The transition is seamless. Shields is a slightly less brooding,
more sensitive Roger than Creek, but he is every bit as effective
dramatically and musically. His opening One Song Glory is a
powerfully soulful tribute to artistic hope.
And Garel's Mimi is a treasure, pure and simple. Her Out Tonight,
a high-energy come-on to Roger that is unabashedly feral, may not
reach quite the vocal wildness of Cummings' version, but it is
richer. Garel's voice is a dynamite blend of strength and beauty,
and when she gets a chance to really put it on display -- as in
Light My Candle or the wrenching Without You -- the results are
powerful.
Are there any other individually memorable moments in the show?
You bet. About two-and-a-half hours' worth of them: Jai
Rodriguez's marvellous drag queen Angel, any time (s)he appears,
all heart and tart sassiness; the hauntingly moving musical
affirmations by those living with ("Not dying from")
AIDS; the exuberant physical comedy, and fine voices, of Tango
Maureen, in which the bisexual Maureen's current lover Joanne
(Karen Leblanc) and her former lover Mark (Chad Richardson)
compare notes during an incongruous dance; the gloriously tender
I'll Cover You, sung by Angel and his lover Collins (Danny
Blanco, in a warm and lovely bass); the utterly amazing
"performance piece," Over the Moon, performed by the
utterly amazing Jenifer Aubry; the wildly colourful La Vie
Boheme, complete with original table choreography, sung by the
whole company; the anthemic Seasons of Love ("525,600
minutes...how do you measure, measure a year?") that opens
the second act and helps close it, in luxuriously interwoven
harmony with the show's other anthemic tune and lyric, the
stirring refrain, "No day but today."
That is one of the other interesting things about Rent! Apart
from the tone of unrestrained and wild celebration, there is also
a broad vein of marked seriousness. Larson may have been exulting
in life and all that is decent and hopeful about it, but he made
sure his musical also had plenty to say about its darker side --
about exploitation and intolerance, about social conscience,
about the unavoidable pain of human existence. And Rent! does as
much justice to those areas as to the exuberant ones.

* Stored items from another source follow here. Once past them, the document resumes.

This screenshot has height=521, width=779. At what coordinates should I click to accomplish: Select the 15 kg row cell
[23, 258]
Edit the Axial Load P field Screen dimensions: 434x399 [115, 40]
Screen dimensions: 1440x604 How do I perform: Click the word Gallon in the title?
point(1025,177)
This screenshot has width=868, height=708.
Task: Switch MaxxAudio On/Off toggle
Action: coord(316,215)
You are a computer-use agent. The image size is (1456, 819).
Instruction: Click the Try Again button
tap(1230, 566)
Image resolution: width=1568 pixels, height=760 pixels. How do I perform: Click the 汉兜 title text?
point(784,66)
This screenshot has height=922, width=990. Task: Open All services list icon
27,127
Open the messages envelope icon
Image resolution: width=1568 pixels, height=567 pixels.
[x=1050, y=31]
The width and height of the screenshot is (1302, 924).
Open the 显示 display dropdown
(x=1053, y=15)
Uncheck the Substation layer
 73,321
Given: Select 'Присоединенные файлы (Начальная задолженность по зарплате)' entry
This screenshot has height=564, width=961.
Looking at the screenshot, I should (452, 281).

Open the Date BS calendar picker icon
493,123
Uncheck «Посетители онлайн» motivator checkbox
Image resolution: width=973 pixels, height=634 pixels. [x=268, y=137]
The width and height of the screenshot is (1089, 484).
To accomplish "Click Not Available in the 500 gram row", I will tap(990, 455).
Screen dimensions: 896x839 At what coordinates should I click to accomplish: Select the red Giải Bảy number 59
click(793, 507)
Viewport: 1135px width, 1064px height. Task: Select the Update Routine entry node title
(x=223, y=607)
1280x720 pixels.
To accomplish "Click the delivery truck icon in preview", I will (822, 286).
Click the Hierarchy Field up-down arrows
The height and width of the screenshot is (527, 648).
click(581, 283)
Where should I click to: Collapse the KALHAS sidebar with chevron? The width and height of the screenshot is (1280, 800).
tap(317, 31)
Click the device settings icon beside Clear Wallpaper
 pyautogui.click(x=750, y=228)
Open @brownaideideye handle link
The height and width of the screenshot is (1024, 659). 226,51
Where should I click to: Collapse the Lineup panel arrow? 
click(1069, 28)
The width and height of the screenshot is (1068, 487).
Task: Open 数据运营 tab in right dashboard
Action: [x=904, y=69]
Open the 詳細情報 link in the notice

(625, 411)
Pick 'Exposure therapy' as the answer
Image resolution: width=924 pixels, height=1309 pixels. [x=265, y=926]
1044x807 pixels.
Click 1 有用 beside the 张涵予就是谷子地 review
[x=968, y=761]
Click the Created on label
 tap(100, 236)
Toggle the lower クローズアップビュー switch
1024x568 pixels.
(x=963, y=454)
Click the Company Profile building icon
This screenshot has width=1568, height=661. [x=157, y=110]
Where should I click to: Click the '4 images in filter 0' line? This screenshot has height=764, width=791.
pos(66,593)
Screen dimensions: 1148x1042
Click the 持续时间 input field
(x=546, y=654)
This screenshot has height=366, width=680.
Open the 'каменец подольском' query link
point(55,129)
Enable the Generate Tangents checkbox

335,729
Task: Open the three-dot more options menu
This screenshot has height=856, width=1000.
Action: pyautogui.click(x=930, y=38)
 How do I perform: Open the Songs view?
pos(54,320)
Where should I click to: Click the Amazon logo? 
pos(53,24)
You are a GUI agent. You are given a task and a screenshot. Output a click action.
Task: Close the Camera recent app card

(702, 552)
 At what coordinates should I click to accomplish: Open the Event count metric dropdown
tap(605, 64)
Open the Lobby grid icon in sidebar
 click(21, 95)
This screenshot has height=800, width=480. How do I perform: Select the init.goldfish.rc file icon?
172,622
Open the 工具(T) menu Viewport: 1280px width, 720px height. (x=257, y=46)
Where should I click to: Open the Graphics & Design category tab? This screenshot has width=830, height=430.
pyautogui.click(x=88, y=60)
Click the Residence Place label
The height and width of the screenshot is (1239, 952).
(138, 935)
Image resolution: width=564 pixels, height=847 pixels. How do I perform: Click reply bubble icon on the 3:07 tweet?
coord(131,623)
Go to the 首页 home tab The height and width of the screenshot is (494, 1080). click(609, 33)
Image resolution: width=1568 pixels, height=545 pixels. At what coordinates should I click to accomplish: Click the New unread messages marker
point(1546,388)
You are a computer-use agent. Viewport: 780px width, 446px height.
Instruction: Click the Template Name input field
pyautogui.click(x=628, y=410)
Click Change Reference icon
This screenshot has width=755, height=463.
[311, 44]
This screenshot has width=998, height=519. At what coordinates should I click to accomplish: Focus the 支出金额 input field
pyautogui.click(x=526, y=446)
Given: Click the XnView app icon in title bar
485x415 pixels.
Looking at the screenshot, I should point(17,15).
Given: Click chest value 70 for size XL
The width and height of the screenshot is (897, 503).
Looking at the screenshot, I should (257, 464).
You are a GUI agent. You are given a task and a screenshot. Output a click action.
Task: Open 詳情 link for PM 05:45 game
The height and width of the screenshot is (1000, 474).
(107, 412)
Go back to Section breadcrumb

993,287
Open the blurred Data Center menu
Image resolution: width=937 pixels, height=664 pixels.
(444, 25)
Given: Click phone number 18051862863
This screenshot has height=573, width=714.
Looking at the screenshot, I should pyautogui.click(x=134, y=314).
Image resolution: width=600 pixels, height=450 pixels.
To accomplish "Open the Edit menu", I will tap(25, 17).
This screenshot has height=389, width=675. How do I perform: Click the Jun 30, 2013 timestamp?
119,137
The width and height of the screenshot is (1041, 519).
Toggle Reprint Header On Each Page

It is a moment that is both chilling and heartbreaking when the
AIDS victims sing, in soft and haunting melody, "Will I lose
my dignity?/Will someone care?/Will I wake tomorrow from this
nightmare?"
It is worth noting -- since tickets range up beyond the $80 mark
-- that Rent! is not a show for everybody. Don't waste your money
if: you have little patience for alternative lifestyles and
diverse sex styles; you don't appreciate music that is
in-your-face and often very, very loud; the word
"vulgar" occupies a prominent spot in your vocabulary
of disapproval.
On the other hand, if you think your entertainment dollar is well
spent on a show that is endlessly imaginative, that joyfully
validates youth even as it makes the less young among us feel
about 20 years old again, by all means, dig deep into those
pockets.
Like an extended seismic jolt, the show is everything that is
most thrilling about musical theatre, a medium that does, on the
evidence offered here, have a bright and vibrant future.
Way, way up there on the artistic Richter scale, Rent! is the
happiest of musical explosions.
- - -
Rent! is on in the Opera of the National Arts Centre through Aug.
23. Tickets are $37.50-$81.50, available in person at the NAC box
office or, with surcharges, through TicketMaster (755-1111).
Thirty-one front-row seats are also available for $20. These are
sold shortly before showtime, in person only at the NAC box
office, but getting them usually involves lining up for hours.